Growing Up Hairy


Debbie says:

The “love your body” mantra can be tyrannical to someone whose body is in pain, does not conform to their gender identity, or simply isn’t what they want it to be. Loving your body is great if it works for you; plenty of people who don’t love, or don’t even like, their bodies have perfectly good lives.

If loving your body is a goal for you personally, one way in is to learn to judge your body by what it’s like to live in, rather than how it looks to other people.  As a body image activist, I’ve learned this lesson many times over: I’ve heard it applied to fat, to skin color, to disability and disfigurement, to fragility, and more.

Vreni‘s “How I Learned to Love Being a Hairy Lady,” published in The Nib, tells a different, though familiar story of the same journey, with a very appealing graphic story style.

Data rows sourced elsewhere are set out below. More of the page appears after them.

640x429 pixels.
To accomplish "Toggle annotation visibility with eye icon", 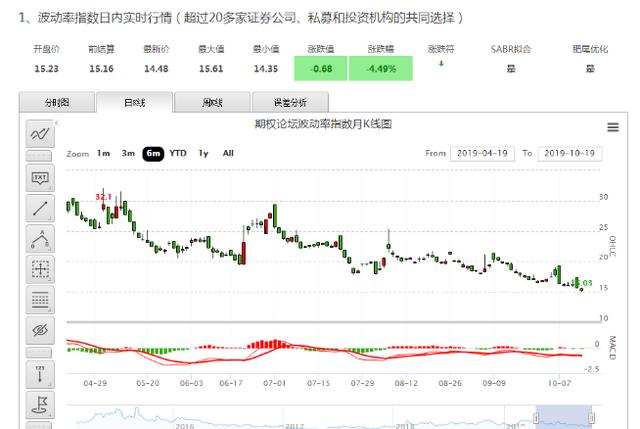I will coord(40,331).
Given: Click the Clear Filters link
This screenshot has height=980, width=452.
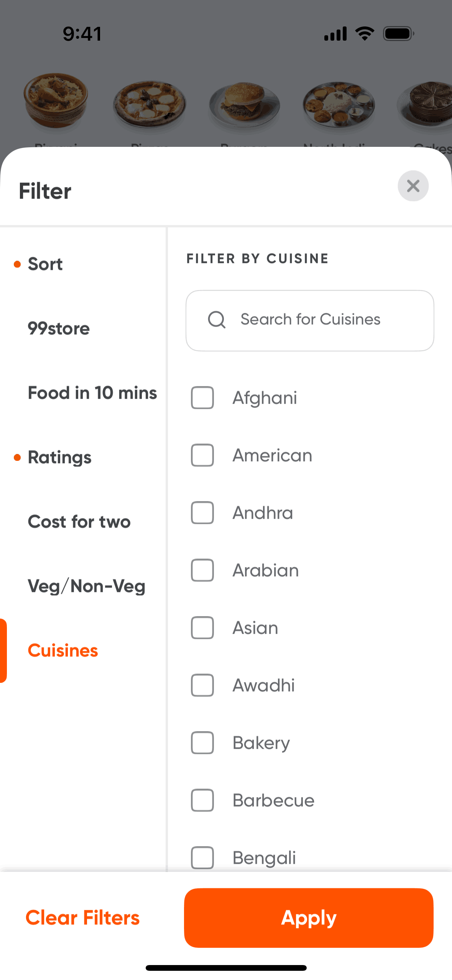Looking at the screenshot, I should coord(83,918).
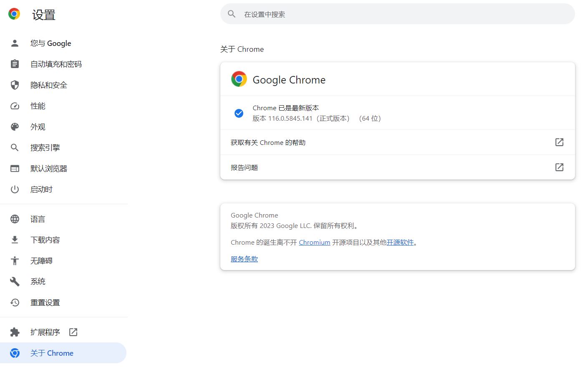Click the power icon for 启动时

(x=15, y=189)
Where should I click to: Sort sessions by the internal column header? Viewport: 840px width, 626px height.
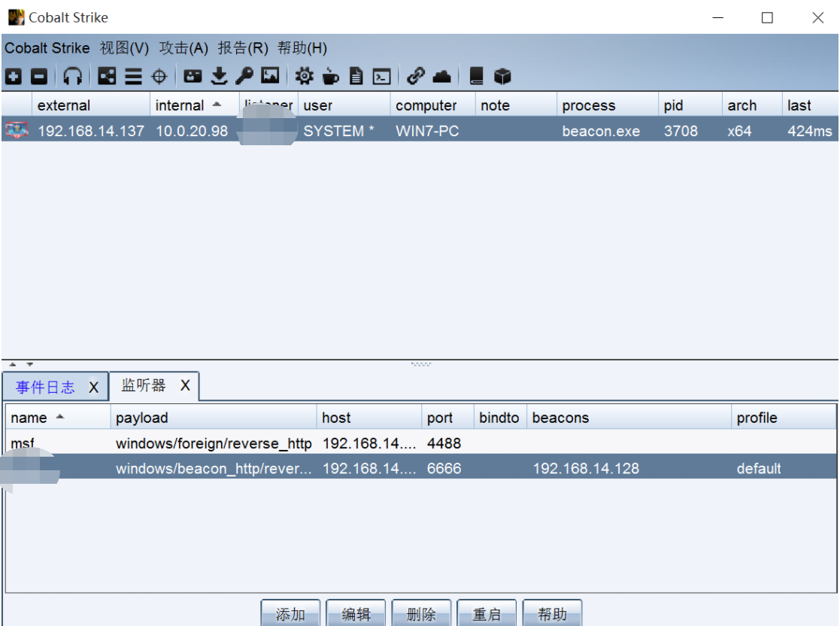[180, 105]
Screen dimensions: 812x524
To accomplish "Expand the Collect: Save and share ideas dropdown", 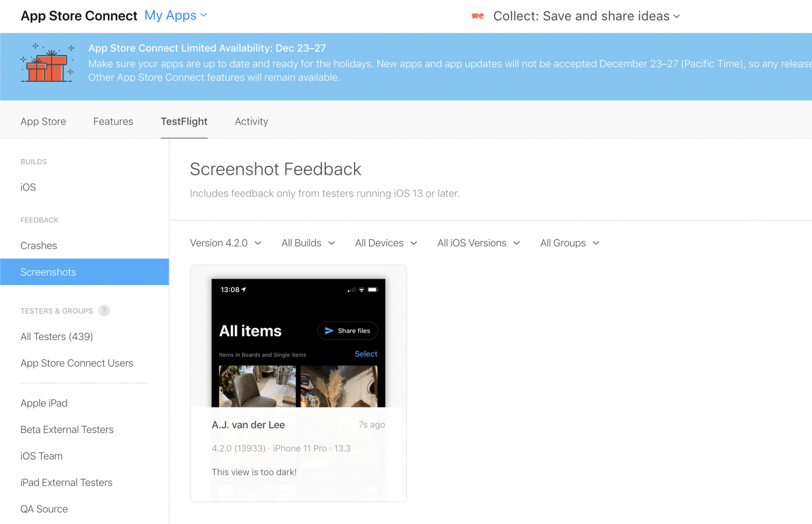I will click(x=586, y=16).
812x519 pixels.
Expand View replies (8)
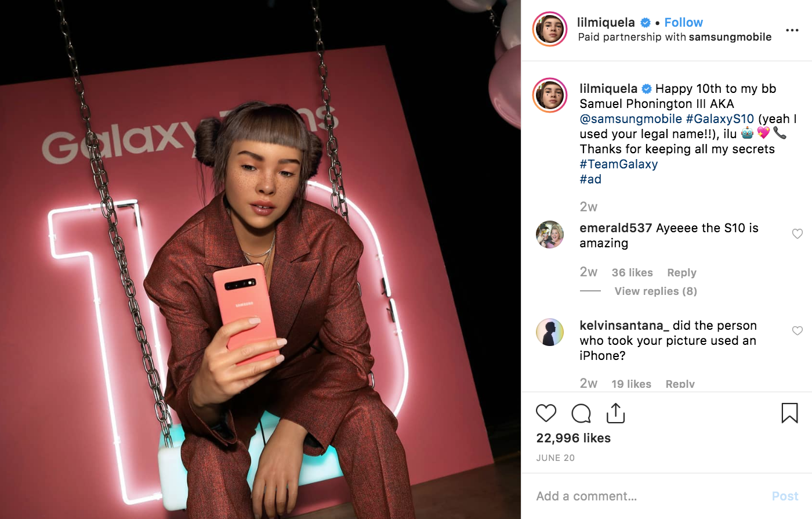[655, 291]
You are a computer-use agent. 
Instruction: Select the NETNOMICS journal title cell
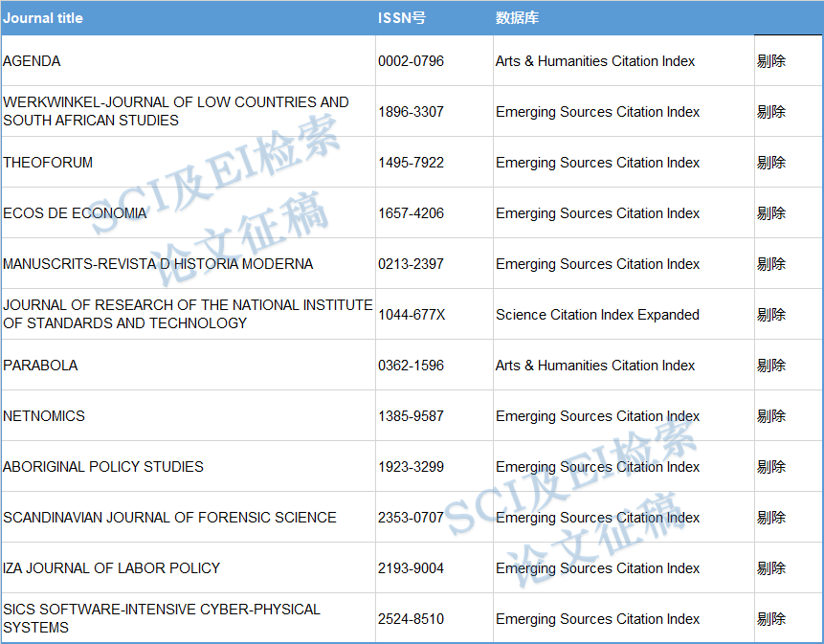pyautogui.click(x=44, y=416)
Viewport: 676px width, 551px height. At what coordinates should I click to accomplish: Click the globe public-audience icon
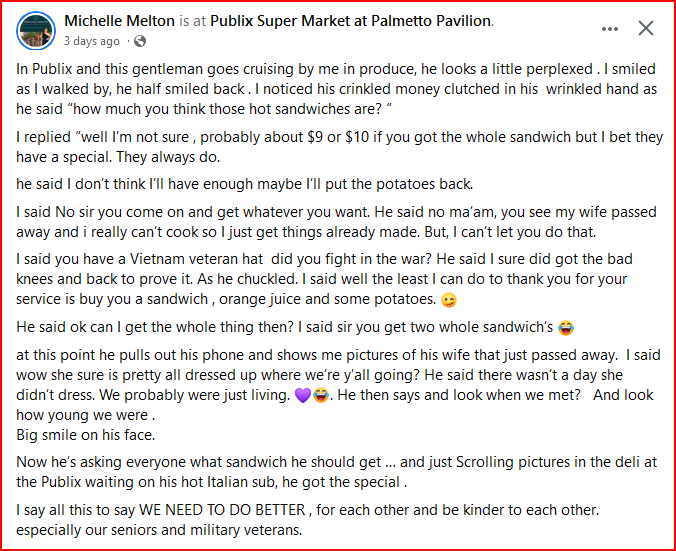138,42
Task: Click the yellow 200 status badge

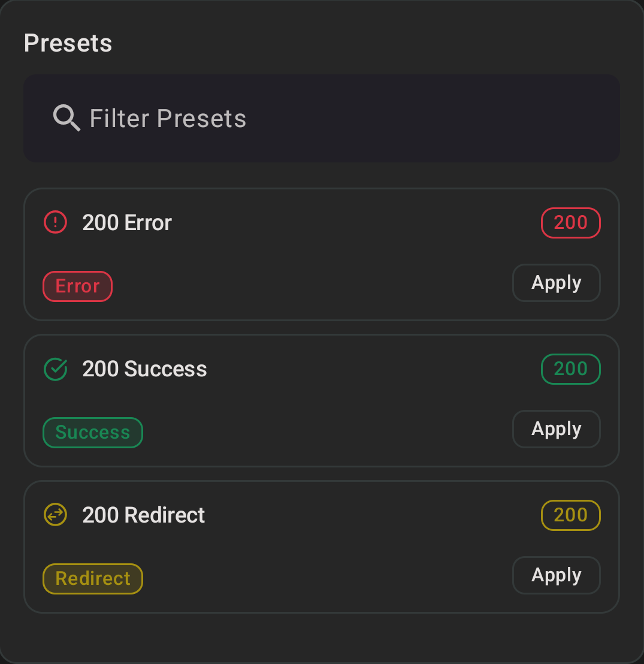Action: coord(570,515)
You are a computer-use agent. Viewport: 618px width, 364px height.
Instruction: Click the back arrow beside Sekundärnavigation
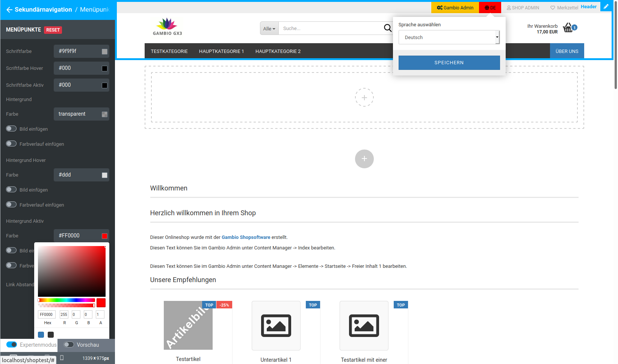[9, 10]
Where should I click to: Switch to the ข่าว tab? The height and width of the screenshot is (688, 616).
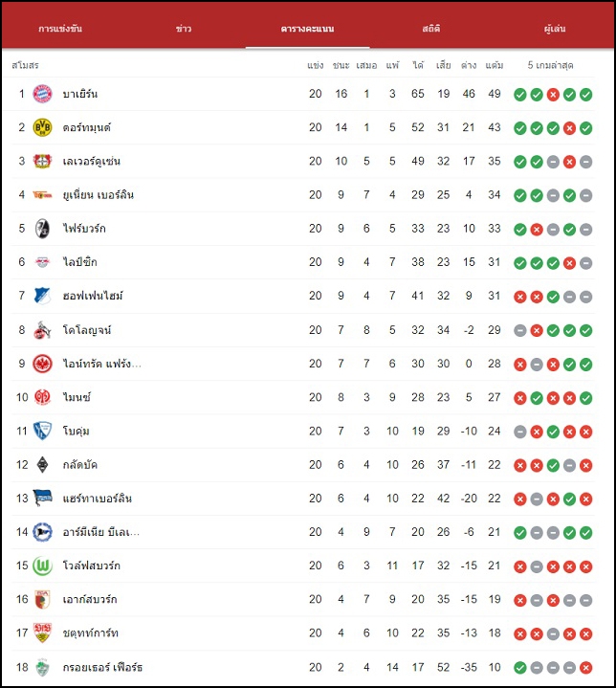(x=184, y=29)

Like so many such stories, she starts with the childhood experience of learning she was different. As she got older, it didn’t go away. Her big breasts were the inspiration for some teenage envy …

She goes into some very useful history of women shaving their legs, including that this choice is not even 100 years old and that it gained popularity during World War II, when stockings were rationed and hard to get.

And, again like so many stories of body acceptance, she learned to think about what she could do, as well as how she appeared.

I guarantee you Vreni’s story will help some hairy women, and some not hairy women and gender nonconforming people with other body image problems. I hope it will also come to the attention of some men. Ever since I read Stiffed: The Betrayal of the American Man, by Susan Faludi, nearly 20 years ago, I’ve been aware of how much advertising and media are shifting men towards judging themselves by their appearance, while we labor in the fields of shifting everyone towards judging themselves as little as reasonable … and doing that based on how it feels to live in their bodies.

Everyone doing work like this shifts the narrative back just a little towards lived experience rather than looks, towards our own stories rather than preconceived expectations. So, thanks to Vreni, for telling your story!